In 1986, a team of 10 climbers sought to summit Mount Everest; only two, Sharon Wood and Dwayne Congdon, succeeded. Even more impressive is that they did so via the West Ridge: a 1963 editorial in The Guardian noted that this route “requires a longer high-level effort than any other approach.” Wood and Congdon made the trip without the assistance of Sherpas as well. And when they reached the top of the mountain, they made history: Wood was hailed as the first North American woman to summit Everest.
Now, in a new memoir titled Rising: Becoming the FIrst North American Woman on Everest, Wood tells the story of that fateful climb, as well as the story of what her life was like after such a landmark moment.
At Outside, Jayme Moye talked with Wood about the process of writing the book, which they praise for its attention to detail. “She also lingers on little moments of camaraderie (and rivalry) that could be overlooked by a less ambitious writer,” Moye writes. “Wood innately understands that these intimate details provide the truest account of expedition life.”

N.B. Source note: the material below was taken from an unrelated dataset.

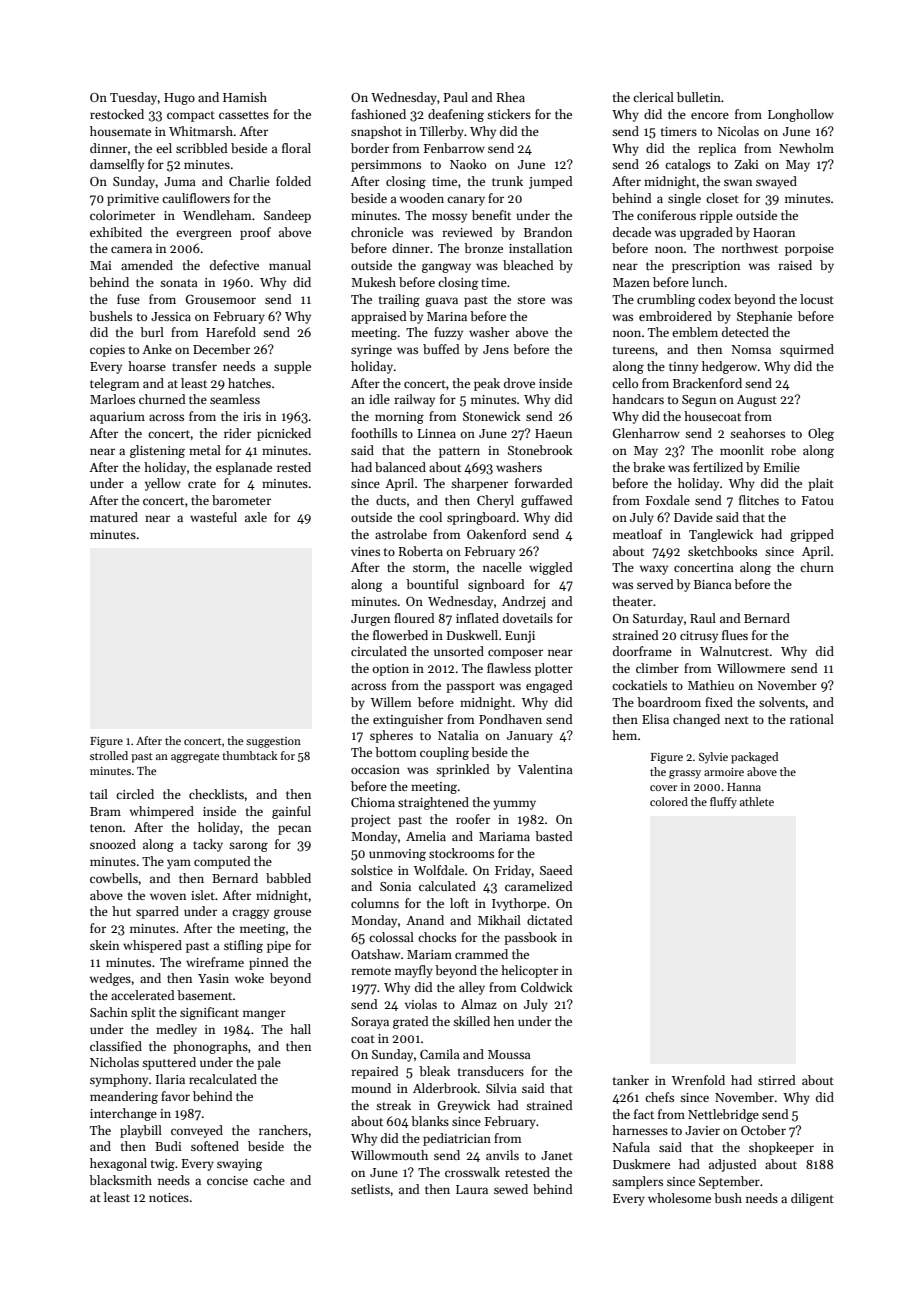  What do you see at coordinates (479, 1004) in the page?
I see `Almaz` at bounding box center [479, 1004].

Moye reports that Wood’s memoir spends its first half focused on her time on Everest, and covers the ensuing years in its second half. What does that entail? According to the article, working as “a motivational speaker, getting married, getting divorced, and, after raising two children, rekindling her love of guiding.”
The article in Outside quotes Wood as saying that she’d sought to avoid the familiar tropes of Everest narratives. That sounds about right for someone who opted for a particularly difficult route to summit one of the most challenging mountains in the world — and explains why this new book should appeal to both climbing enthusiasts and anyone who can appreciate a tale of triumphing over extreme challenges.